ABOUT THIS EXERCISE: Needed from the entries below: every line that holds the word "computer".
** Opening RECORDS FOR PROCESSING block **
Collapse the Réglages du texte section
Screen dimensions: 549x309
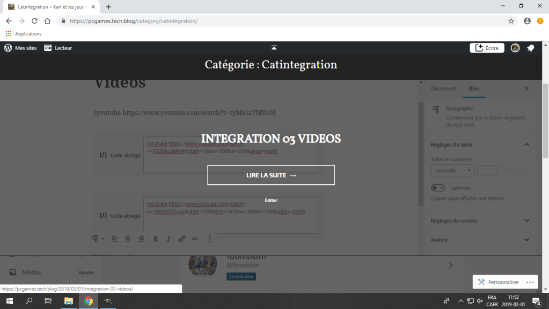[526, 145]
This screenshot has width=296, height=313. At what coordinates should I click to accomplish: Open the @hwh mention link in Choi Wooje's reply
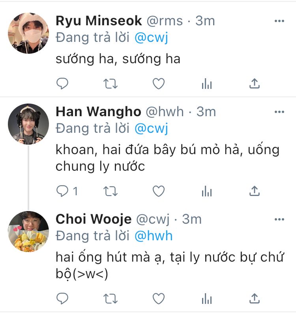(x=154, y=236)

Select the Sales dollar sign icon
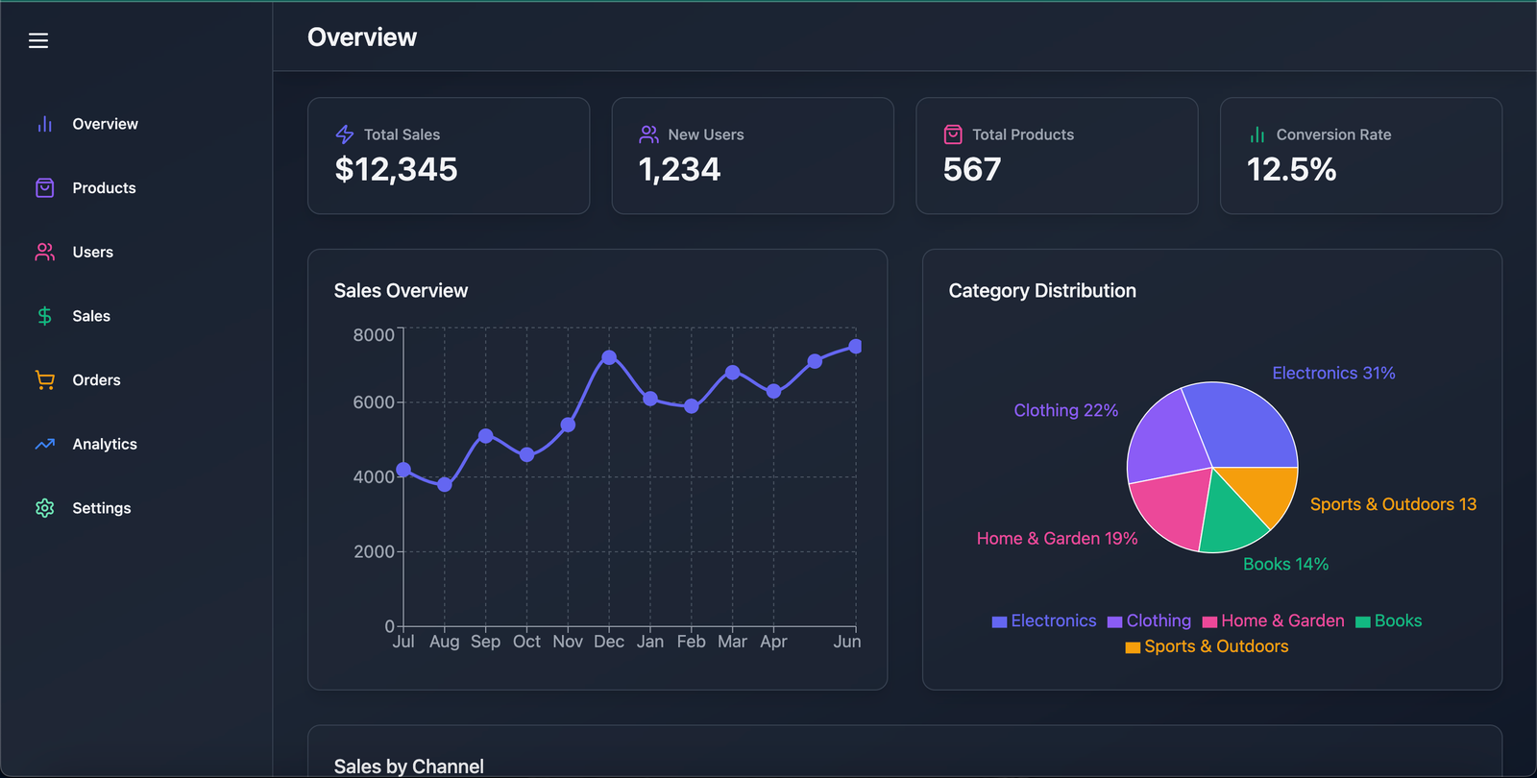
** Closing RECORDS FOR PROCESSING block **
** Opening RECORDS FOR PROCESSING block **
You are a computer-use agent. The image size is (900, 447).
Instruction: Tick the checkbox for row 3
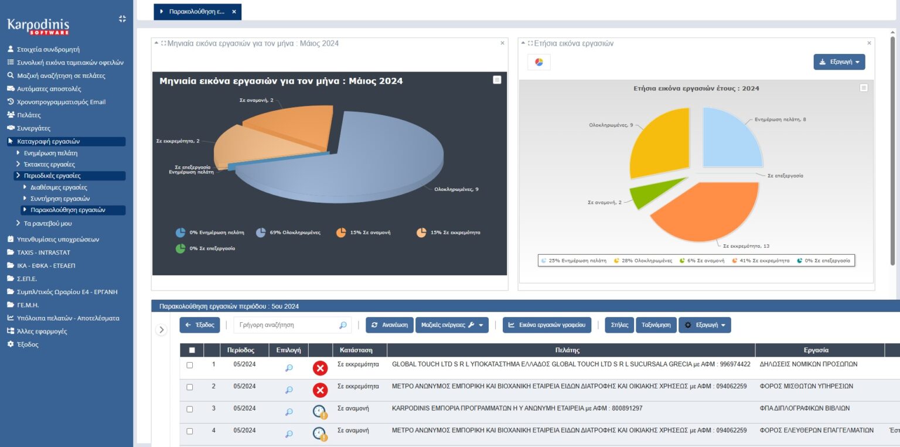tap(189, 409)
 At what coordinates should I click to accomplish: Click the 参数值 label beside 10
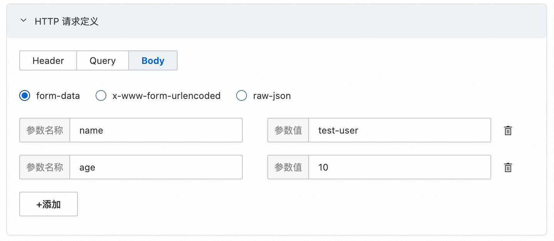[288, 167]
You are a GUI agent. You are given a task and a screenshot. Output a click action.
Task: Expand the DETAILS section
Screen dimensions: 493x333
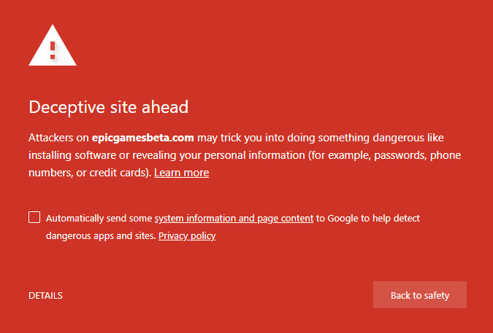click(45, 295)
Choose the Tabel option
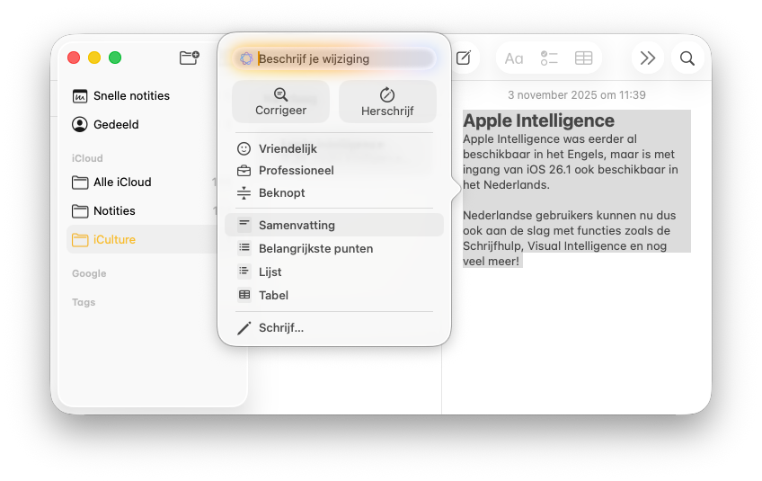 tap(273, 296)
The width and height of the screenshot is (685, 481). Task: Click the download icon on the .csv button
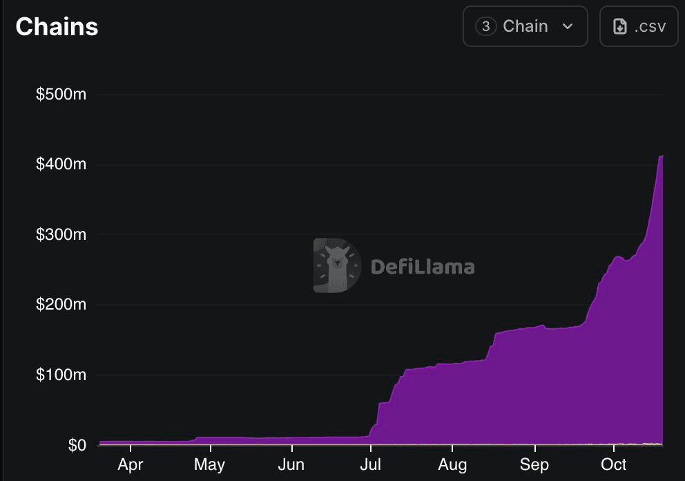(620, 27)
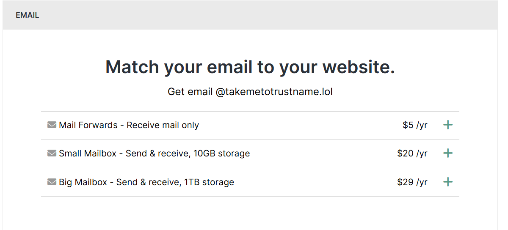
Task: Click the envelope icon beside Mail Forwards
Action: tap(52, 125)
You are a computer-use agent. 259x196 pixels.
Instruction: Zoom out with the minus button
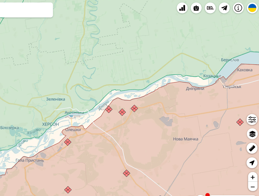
** Closing RECORDS FOR PROCESSING block **
RESPONSE:
You are a computer-use agent. The image size is (900, 447).
You are a computer-use agent. 259x196 pixels.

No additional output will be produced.